----- DATA EXCERPTS -----

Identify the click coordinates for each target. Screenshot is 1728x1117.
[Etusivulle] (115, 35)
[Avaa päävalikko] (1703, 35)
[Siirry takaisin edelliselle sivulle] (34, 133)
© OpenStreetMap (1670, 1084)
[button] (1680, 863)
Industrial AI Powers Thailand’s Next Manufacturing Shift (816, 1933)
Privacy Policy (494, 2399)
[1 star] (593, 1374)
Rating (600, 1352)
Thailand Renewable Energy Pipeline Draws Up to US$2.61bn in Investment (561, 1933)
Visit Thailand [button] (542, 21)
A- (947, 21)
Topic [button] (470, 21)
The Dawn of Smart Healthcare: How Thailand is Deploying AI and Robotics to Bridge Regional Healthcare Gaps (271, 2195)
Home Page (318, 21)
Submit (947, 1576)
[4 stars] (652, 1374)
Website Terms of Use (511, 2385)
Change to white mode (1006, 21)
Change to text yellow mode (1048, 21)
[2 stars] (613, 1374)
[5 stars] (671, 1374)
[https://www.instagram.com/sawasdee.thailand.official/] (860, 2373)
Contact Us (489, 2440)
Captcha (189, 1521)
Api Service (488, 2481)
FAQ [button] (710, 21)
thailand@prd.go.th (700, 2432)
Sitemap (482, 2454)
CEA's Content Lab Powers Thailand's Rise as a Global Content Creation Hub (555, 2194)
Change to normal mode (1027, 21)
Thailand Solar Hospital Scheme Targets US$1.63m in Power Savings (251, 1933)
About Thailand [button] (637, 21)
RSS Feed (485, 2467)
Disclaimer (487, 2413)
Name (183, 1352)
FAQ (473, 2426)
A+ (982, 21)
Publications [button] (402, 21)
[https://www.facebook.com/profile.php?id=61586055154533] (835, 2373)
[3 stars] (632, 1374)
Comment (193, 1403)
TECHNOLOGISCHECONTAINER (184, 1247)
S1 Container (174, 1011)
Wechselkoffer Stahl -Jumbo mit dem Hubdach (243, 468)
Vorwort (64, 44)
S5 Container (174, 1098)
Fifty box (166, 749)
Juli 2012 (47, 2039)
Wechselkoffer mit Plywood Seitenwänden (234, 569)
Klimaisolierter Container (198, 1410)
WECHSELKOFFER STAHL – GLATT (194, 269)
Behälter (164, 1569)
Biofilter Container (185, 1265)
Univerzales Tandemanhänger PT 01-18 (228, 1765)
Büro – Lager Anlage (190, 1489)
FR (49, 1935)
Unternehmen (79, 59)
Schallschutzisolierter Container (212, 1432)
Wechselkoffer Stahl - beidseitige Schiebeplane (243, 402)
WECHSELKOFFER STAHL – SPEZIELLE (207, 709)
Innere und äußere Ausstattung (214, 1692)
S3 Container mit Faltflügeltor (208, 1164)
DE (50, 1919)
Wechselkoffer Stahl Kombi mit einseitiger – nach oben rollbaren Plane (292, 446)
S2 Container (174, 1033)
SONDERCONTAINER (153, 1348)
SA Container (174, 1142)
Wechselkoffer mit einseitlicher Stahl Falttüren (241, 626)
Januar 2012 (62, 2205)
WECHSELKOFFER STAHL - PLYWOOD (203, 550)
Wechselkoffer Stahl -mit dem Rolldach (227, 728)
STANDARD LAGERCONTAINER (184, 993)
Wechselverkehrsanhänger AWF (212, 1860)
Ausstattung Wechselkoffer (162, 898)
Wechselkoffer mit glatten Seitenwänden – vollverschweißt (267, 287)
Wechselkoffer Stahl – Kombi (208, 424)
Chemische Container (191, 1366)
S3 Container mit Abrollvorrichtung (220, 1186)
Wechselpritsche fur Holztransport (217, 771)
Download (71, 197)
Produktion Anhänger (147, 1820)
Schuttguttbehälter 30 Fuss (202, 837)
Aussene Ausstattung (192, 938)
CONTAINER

-----

* **ASSIGNMENT**: The complete set of entries above must be reproduced verbatim.

* **EXERCISE SOLUTION**:
Identify the click coordinates for each target. Screenshot is 1728x1117.
[Etusivulle] (115, 35)
[Avaa päävalikko] (1703, 35)
[Siirry takaisin edelliselle sivulle] (34, 133)
© OpenStreetMap (1670, 1084)
[button] (1680, 863)
Industrial AI Powers Thailand’s Next Manufacturing Shift (816, 1933)
Privacy Policy (494, 2399)
[1 star] (593, 1374)
Rating (600, 1352)
Thailand Renewable Energy Pipeline Draws Up to US$2.61bn in Investment (561, 1933)
Visit Thailand [button] (542, 21)
A- (947, 21)
Topic [button] (470, 21)
The Dawn of Smart Healthcare: How Thailand is Deploying AI and Robotics to Bridge Regional Healthcare Gaps (271, 2195)
Home Page (318, 21)
Submit (947, 1576)
[4 stars] (652, 1374)
Website Terms of Use (511, 2385)
Change to white mode (1006, 21)
Change to text yellow mode (1048, 21)
[2 stars] (613, 1374)
[5 stars] (671, 1374)
[https://www.instagram.com/sawasdee.thailand.official/] (860, 2373)
Contact Us (489, 2440)
Captcha (189, 1521)
Api Service (488, 2481)
FAQ [button] (710, 21)
thailand@prd.go.th (700, 2432)
Sitemap (482, 2454)
CEA's Content Lab Powers Thailand's Rise as a Global Content Creation Hub (555, 2194)
Change to normal mode (1027, 21)
Thailand Solar Hospital Scheme Targets US$1.63m in Power Savings (251, 1933)
About Thailand [button] (637, 21)
RSS Feed (485, 2467)
Disclaimer (487, 2413)
Name (183, 1352)
FAQ (473, 2426)
A+ (982, 21)
Publications [button] (402, 21)
[https://www.facebook.com/profile.php?id=61586055154533] (835, 2373)
[3 stars] (632, 1374)
Comment (193, 1403)
TECHNOLOGISCHECONTAINER (184, 1247)
S1 Container (174, 1011)
Wechselkoffer Stahl -Jumbo mit dem Hubdach (243, 468)
Vorwort (64, 44)
S5 Container (174, 1098)
Fifty box (166, 749)
Juli 2012 (47, 2039)
Wechselkoffer mit Plywood Seitenwänden (234, 569)
Klimaisolierter Container (198, 1410)
WECHSELKOFFER STAHL – GLATT (194, 269)
Behälter (164, 1569)
Biofilter Container (185, 1265)
Univerzales Tandemanhänger PT 01-18 (228, 1765)
Büro – Lager Anlage (190, 1489)
FR (49, 1935)
Unternehmen (79, 59)
Schallschutzisolierter Container (212, 1432)
Wechselkoffer Stahl - beidseitige Schiebeplane (243, 402)
WECHSELKOFFER STAHL – SPEZIELLE (207, 709)
Innere und äußere Ausstattung (214, 1692)
S3 Container mit Faltflügeltor (208, 1164)
DE (50, 1919)
Wechselkoffer Stahl Kombi mit einseitiger – nach oben rollbaren Plane (292, 446)
S2 Container (174, 1033)
SONDERCONTAINER (153, 1348)
SA Container (174, 1142)
Wechselkoffer mit einseitlicher Stahl Falttüren (241, 626)
Januar 2012 (62, 2205)
WECHSELKOFFER STAHL - PLYWOOD (203, 550)
Wechselkoffer Stahl -mit dem Rolldach (227, 728)
STANDARD LAGERCONTAINER (184, 993)
Wechselverkehrsanhänger AWF (212, 1860)
Ausstattung Wechselkoffer (162, 898)
Wechselkoffer mit glatten Seitenwänden – vollverschweißt (267, 287)
Wechselkoffer Stahl – Kombi (208, 424)
Chemische Container (191, 1366)
S3 Container mit Abrollvorrichtung (220, 1186)
Wechselpritsche fur Holztransport (217, 771)
Download (71, 197)
Produktion Anhänger (147, 1820)
Schuttguttbehälter 30 Fuss (202, 837)
Aussene Ausstattung (192, 938)
CONTAINER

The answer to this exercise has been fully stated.